A Magazine of Literature, Science, Art, and Politics.

VOL. LXXIV. - NOVEMBER, 1894. — No. CCCCXLV.

THE TRUMPETER.

IN TWO PARTS.

WHEN the trumpets at Bisuka barracks sound retreat, the girls in the Meadows cottage, on the edge of the Reservation, begin to hurry with the supper things, and Mrs. Meadows, who has been young herself, says to her eldest daughter, “ You go now, Callie; the girls and I can finish."

Which means that Callie's colors go up as the colors on the hill come down; for soon the tidy infantrymen and the troopers with their yellow stripes will be seen, in the first blush of the afterglow, tramping along the paths that thread the sagebrush common between the barracks and the town; and Callie's young man will be among them, and he will turn off at the bridge that crosses the açéquia, and make for the cottage gate by a path which he ought to know pretty well by this time.

Callie's young man is Henniker, one of the trumpeters of K troop, th cavalry; the trumpeter, Callie would say, for though there are two of the infantry and two of the cavalry who stand forth at sunset, in front of the adjutant's office, and blow as one man the brazen call that throbs against the hill, it is only Henniker that Callie hears. That trumpet blare, most masculine of all musical utterances, goes straight from his big blue-clad chest to the heart of his girl, across the clear lit evening; but not to hers alone. There is only one Henniker, but there is more than one girl in the cottage on the common.

PART ONE.

At this hour, nightly, a small dark head, not so high above the sage as Callie's auburn one, pursues its dreaming way, in the wake of two cows and a halfgrown heifer, towards the hills where the town herd pastures. Punctually at the first call it starts out behind the cows from the home corral; by the second it has passed, very slowly, the foot-bridge, and is nearly to the corner post of the Reservation; but when "sound off" is heard, the slow-moving head stops still. The cheek turns. A listening eye is raised; it is black, heavily lashed; the tip of a silken eyebrow shows against the narrow temple. The cheek is round and young, of a smooth clear brown, richly under-tinted with rose, - a native wild flower of the Northwest. As the trumpets cease, and the gun fires, and the brief echo dies in the hill, the liquid eyes grow sad.

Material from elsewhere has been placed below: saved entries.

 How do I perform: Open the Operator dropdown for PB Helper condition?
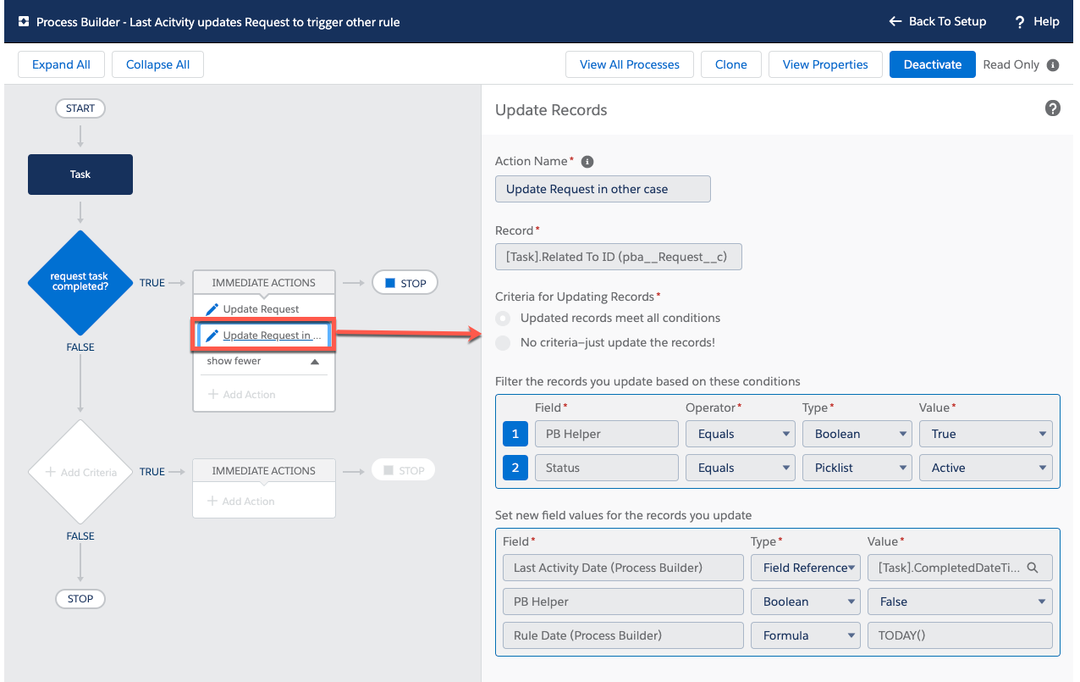pyautogui.click(x=740, y=433)
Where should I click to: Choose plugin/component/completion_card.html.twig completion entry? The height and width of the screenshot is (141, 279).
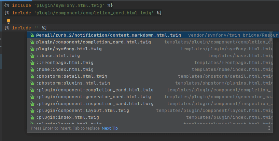[x=94, y=42]
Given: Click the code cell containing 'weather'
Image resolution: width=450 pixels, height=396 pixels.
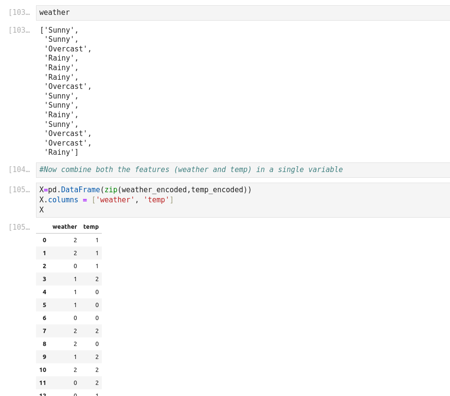Looking at the screenshot, I should tap(243, 13).
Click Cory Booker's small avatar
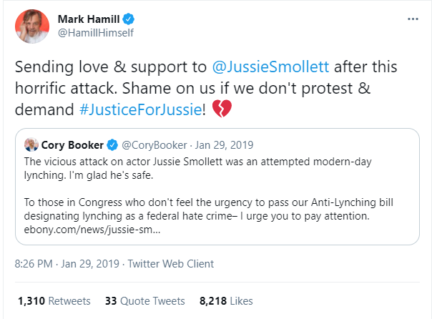432x319 pixels. point(31,144)

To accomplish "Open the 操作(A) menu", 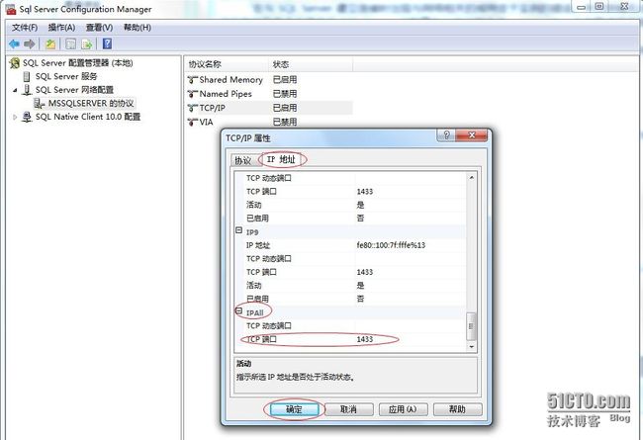I will pos(62,27).
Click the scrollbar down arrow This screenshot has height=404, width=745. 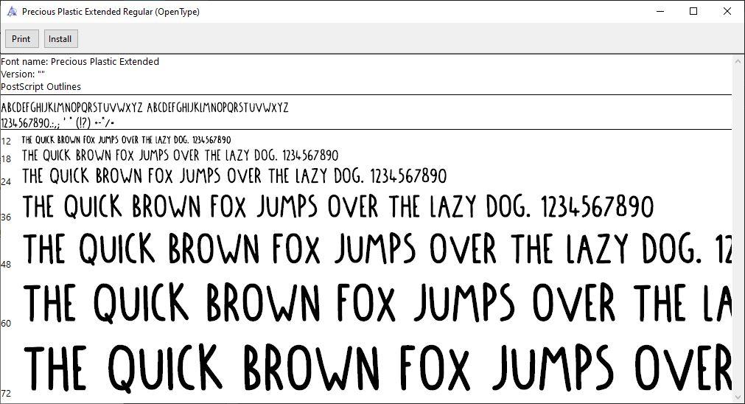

"Sweet, sweet! too sweet to be so short and so strong!" The dumb childish heart swells in the constriction of a new and keener sense of joy, an unspeakable new longing.

What that note of the deep-colored summer twilight means to her she hardly understands. It awakens no thought of expectation for herself, no definite desire. She knows that the trumpeter's sunset call is his good-by to duty on the eve of joy; it is the pæan of his love for Callie. Wonderful to be like Callie; who after all is just like any other

girl, - like herself, just as she was a year ago, before she had ever spoken to Henniker.

Henniker was not only a trumpeter, one of four who made music for the small two-company garrison; he was an artist with a personality. The others blew according to tactics, and sometimes made mistakes; Henniker never made mistakes, except that he sometimes blew too well. Nobody with an ear listening nightly for taps could mistake when it was Henniker's turn, as orderly trumpeter, to sound the calls. He had the temperament of the joyous art; and with it the vanity, the passion, the forgetfulness, the unconscious cruelty, the love of beauty, and the love of being loved that made him the flirt constitutional as well as the flirt military, which not all soldiers are, but which all soldiers are accused of being. He flirted not only with his fine gait and figure, and bold roving glances from under his cap-peak with the gold sabres crossed above it; he flirted in a particular and personal as well as promiscuous manner, and was ever new to the dangers he incurred, not to mention those to which his willing victims exposed themselves. For up to this time in all his life Henniker had never yet pursued a girl. There had been no need, and as yet no inducement, for him to take the offensive. The girls all felt his irresponsible gift of pleasing, and forgot to be afraid. Not one of the class of girls he met but envied Callie Meadows, and showed it by pretending to wonder what he could see in her.

It was himself Henniker saw, so no wonder he was satisfied, until he should see himself in a more flattering mirror still. The very first night he met her, Callie had informed him, with the courage of her bright eyes, that she thought him magnificent fun; and he had laughed in his heart, and said, “Go ahead, my dear!" And ahead they went headlong, and were engaged within a week.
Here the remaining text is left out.